Figure 2.

Prosaposin (PSAP) increased the transcriptional activity of estrogen receptor alpha (ERα). (a,b) MCF‐7 and T47D cells were transfected with pRL and 3×ERE‐LUC plasmids. After 24 h, cells were incubated with indicated concentrations of PSAP protein and ethyl alcohol (ETOH) or 100 nM E2, and harvested after another 24 h.

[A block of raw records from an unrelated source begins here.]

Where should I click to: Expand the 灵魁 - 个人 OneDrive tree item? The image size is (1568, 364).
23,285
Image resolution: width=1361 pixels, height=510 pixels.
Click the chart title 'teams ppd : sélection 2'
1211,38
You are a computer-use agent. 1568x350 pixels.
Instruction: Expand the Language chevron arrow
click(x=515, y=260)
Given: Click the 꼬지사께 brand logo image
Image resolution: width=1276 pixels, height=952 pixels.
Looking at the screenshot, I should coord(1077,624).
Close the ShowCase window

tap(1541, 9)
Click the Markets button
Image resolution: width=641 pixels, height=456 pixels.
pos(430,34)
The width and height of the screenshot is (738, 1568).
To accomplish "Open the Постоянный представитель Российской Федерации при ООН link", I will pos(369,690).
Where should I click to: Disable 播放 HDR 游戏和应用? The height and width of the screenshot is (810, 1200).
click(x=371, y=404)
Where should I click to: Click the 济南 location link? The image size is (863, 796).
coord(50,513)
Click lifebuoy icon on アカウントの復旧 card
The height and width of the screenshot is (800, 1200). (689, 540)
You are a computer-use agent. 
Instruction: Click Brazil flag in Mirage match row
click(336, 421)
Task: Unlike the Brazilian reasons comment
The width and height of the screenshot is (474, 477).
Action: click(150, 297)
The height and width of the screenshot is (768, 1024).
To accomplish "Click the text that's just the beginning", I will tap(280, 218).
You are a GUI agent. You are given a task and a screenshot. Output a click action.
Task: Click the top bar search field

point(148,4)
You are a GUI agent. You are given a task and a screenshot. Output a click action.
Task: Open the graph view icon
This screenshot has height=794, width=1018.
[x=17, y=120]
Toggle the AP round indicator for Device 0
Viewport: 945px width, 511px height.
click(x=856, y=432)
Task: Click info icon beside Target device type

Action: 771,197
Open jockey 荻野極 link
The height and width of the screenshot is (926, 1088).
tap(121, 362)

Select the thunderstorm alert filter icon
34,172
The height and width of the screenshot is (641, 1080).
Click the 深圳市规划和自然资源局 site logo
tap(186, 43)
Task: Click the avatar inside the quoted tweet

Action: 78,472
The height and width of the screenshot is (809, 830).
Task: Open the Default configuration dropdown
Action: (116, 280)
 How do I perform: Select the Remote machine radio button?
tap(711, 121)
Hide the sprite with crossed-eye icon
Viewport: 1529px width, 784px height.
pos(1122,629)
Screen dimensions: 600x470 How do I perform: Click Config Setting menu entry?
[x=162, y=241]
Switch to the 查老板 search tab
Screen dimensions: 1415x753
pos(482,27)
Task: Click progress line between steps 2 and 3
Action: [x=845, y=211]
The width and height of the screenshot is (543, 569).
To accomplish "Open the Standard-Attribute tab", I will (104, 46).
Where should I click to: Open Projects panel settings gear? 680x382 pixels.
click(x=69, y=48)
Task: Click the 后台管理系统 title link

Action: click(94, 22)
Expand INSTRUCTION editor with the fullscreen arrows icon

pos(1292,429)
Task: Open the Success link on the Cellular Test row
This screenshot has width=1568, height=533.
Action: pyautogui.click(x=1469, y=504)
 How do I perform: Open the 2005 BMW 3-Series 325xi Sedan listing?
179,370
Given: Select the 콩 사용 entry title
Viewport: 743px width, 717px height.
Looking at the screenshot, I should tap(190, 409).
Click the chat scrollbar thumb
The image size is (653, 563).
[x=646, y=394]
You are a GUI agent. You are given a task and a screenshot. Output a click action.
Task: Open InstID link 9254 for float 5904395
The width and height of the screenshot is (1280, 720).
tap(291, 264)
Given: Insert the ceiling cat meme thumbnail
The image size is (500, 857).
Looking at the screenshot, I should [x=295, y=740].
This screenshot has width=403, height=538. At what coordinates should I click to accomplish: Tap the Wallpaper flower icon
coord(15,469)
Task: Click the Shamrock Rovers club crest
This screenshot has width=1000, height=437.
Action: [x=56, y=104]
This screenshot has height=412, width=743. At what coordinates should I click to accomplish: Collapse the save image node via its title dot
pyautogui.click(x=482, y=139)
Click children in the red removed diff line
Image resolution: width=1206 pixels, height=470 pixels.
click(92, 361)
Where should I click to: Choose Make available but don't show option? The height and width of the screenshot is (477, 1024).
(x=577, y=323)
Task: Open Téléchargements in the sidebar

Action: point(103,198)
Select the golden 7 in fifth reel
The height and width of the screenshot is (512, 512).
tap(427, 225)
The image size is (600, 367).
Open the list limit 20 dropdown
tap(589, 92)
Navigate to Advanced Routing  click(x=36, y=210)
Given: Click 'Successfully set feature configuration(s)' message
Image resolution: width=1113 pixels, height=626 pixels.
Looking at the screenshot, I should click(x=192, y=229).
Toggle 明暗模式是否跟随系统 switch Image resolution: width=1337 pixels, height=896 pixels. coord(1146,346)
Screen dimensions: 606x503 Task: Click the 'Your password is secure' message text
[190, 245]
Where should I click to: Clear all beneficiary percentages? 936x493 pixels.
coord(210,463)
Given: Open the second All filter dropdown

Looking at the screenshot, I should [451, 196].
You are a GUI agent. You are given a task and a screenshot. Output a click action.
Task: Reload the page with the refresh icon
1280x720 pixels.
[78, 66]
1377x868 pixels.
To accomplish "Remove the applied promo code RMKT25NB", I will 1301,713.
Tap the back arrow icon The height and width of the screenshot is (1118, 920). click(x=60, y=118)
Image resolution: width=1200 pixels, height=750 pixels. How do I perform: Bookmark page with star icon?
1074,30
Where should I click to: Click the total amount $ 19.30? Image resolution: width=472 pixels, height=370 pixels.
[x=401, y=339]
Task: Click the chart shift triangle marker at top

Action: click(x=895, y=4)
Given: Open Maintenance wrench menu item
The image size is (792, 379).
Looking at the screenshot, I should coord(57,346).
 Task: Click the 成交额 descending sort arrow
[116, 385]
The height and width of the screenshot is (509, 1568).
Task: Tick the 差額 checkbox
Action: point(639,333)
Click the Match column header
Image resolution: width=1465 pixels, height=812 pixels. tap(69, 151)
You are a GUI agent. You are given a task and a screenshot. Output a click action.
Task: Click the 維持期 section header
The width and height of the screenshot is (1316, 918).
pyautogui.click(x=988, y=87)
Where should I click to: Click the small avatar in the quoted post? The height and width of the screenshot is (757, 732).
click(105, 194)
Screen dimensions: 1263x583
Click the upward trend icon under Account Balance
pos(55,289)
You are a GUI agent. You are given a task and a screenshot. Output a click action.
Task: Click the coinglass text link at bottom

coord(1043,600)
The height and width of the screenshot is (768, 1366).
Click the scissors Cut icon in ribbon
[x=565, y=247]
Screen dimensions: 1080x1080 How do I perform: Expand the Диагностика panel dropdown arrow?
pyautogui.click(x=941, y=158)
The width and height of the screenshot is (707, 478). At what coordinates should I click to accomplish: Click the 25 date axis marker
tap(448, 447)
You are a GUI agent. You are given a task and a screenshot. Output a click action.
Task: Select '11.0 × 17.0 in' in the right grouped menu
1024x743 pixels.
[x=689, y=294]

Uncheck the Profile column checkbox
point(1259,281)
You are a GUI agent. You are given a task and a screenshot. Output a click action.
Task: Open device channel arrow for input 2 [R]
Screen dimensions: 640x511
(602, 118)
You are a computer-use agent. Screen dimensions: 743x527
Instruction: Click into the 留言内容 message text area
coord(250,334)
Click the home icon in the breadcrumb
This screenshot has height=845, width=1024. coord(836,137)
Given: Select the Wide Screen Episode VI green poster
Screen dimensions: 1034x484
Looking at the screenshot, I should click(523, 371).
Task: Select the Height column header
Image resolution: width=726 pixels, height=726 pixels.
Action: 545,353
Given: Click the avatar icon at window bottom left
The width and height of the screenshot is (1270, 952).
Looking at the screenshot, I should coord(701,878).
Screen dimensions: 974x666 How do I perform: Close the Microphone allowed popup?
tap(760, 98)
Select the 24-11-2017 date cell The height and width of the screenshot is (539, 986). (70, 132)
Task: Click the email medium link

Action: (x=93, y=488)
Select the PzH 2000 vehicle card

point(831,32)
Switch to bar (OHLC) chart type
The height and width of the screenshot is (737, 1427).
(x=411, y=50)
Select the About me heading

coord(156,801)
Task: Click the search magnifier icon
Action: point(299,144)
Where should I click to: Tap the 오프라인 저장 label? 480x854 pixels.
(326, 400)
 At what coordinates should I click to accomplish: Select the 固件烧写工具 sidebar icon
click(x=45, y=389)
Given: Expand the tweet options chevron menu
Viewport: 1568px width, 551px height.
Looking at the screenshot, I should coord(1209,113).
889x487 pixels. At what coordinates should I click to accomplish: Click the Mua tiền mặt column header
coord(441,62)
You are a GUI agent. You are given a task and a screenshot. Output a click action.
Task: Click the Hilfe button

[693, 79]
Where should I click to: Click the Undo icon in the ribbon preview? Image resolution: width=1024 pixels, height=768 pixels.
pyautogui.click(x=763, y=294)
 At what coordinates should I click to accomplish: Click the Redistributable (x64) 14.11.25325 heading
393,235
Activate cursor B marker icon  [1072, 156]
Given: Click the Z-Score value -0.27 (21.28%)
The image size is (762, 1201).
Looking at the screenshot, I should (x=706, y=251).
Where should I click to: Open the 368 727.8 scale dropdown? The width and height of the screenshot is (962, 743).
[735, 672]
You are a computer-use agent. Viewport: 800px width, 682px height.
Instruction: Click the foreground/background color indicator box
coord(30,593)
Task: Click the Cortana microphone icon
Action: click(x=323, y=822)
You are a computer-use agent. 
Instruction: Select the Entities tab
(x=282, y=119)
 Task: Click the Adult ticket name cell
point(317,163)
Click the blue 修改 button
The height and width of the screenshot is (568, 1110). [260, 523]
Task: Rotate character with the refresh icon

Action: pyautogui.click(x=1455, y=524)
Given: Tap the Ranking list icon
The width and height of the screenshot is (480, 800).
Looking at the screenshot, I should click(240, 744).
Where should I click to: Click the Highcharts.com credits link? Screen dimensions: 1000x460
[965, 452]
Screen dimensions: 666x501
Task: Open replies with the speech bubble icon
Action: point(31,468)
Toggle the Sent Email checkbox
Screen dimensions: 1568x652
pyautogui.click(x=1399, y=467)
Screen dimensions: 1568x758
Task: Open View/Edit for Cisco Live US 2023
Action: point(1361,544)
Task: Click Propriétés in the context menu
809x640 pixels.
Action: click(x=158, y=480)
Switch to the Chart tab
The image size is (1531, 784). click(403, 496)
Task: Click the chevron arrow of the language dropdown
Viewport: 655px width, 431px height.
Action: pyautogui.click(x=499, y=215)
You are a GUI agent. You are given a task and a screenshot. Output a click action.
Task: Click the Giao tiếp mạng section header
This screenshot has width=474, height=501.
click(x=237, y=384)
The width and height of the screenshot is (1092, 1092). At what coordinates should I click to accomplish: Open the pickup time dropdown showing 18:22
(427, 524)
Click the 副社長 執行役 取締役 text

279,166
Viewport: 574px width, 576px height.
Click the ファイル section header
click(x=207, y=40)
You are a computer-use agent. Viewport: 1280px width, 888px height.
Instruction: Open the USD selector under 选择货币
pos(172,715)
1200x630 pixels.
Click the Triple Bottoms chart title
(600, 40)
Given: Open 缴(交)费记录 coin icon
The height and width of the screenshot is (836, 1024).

Luciferase activity was measured and normalized to Renilla luciferase activity. (*P < 0.05 compared with ETOH control; **P < 0.05 compared with E2 control) (c) MCF‐7 cells were treated in the presence or absence of PSAP or E2 in serum‐ and PR‐free Dulbecco's modified eagle medium (DMEM) for 3 h. Nuclear and cytoplasmic extracts were prepared using a nuclear extraction kit and whole cell lysates were prepared from parallel tissue culture plates. Protein sample was subjected to sodium dodecyl sulfate‐polyacrylamide gel electrophoresis (SDS‐PAGE). Immunoblotting was performed using the anti‐ERα antibody. Glyceraldehyde 3‐phosphate dehydrogenase (GAPDH), β‐tublin and H2AFX were used as loading controls of whole cell lysates, cytoplasmic and nuclear extracts respectively. (d) Immunofluorescence assay was performed in MCF‐7 cells. The subcellular localization of ERα (green) and nuclear (blue) are shown. Scale bar, 10 μm.